La amenaza de Trump de intervenir en el futuro si continúa la carnicería, señala lo contrario como sucedió en Venezuela, es decir, hace rato la CIA está dentro de Irán coadyuvando a impulsar la parálisis generalizada, que entre otras cosas se esperaba, tras los bombardeos de junio de 2025 a las instalaciones nucleares.
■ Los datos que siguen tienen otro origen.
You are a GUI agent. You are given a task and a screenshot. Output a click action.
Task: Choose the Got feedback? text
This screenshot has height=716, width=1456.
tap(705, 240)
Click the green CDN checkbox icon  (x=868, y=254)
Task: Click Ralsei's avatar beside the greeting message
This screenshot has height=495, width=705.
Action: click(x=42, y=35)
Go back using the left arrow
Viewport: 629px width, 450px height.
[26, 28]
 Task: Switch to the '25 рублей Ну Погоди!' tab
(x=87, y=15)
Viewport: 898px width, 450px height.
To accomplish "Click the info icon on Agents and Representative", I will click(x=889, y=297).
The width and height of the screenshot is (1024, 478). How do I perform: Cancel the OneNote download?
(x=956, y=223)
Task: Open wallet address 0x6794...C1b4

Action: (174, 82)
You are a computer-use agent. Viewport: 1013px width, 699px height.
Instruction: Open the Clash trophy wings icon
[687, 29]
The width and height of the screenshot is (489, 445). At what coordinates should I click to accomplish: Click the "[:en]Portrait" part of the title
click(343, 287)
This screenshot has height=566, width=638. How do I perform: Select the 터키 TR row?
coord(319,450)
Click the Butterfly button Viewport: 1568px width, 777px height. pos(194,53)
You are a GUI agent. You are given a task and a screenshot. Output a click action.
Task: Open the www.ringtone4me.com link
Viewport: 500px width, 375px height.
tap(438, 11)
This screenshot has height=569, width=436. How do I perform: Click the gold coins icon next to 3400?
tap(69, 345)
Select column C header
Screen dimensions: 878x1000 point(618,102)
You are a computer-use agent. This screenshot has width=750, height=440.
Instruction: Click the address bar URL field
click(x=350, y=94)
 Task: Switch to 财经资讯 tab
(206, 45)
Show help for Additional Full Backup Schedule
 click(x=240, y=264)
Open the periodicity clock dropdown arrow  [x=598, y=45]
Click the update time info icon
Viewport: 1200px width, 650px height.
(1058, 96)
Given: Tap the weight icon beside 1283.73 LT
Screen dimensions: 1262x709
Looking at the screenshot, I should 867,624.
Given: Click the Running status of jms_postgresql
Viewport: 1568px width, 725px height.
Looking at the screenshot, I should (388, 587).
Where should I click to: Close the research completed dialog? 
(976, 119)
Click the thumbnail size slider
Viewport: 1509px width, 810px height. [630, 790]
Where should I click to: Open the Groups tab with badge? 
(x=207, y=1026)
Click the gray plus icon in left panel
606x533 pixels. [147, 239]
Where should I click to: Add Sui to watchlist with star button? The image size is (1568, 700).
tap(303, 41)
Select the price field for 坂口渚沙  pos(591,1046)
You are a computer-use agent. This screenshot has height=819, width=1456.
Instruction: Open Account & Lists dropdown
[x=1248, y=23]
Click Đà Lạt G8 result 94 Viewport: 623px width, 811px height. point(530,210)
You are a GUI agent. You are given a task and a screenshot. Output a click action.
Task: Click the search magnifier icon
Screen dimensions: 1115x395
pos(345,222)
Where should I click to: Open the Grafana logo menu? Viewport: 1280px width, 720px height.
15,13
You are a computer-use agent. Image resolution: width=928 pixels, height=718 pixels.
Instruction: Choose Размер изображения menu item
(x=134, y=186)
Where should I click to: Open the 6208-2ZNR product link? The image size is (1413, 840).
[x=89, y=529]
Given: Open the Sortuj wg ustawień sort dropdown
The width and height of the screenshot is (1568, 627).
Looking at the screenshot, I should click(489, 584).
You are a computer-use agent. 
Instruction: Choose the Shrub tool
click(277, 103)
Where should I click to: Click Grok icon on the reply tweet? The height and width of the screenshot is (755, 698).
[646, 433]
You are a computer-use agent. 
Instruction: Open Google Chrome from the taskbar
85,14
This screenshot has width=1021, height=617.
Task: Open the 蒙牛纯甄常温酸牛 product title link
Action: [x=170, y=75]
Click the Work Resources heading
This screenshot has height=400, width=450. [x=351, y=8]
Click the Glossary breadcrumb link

Y allí también está el Mossad
En Irán va a pasar algo o mejor mucho.
Lo más obvio de suponer, será la caída del régimen teocrático después de 46 largos años de tirania politico-religiosa.
Así Trump tendría otro trofeo para mostrar en su plan de figuración como el más poderoso del planeta, pero en el afán de cerrar las válvulas del petróleo clandestino que compran China, India y otros países, estaría abriendo la válvula de las reacciones geopolíticas de nuevos conflictos, que sin solución diplomática, podrían ser la chispa final para encender la pradera.
Por mucho menos comenzaron las dos guerras mundiales anteriores.
Y hoy con varios estados con capacidad nuclear e intereses claros alrededor de la geopolítica del petróleo y las tierras raras, pasando por egolatrias infinitas y crisis económicas insuperables en varios escenarios geoestrategicos, una guerra depredadora podría reajustar cargas.
Lo peor del asunto, es que ninguno de los implicados en que esto ocurra, da el brazo a torcer.
Ni siquiera muestran sinderesis.
Sintesis: caída casi segura de los ayayolas, para presumible bien de agobiados iraníes, pero casi segura gran cuota inicial para una confrontación planetaria
Solamente, estrategas-estadistas podrían contener la vorágine belica. Pero... ¿Los hay?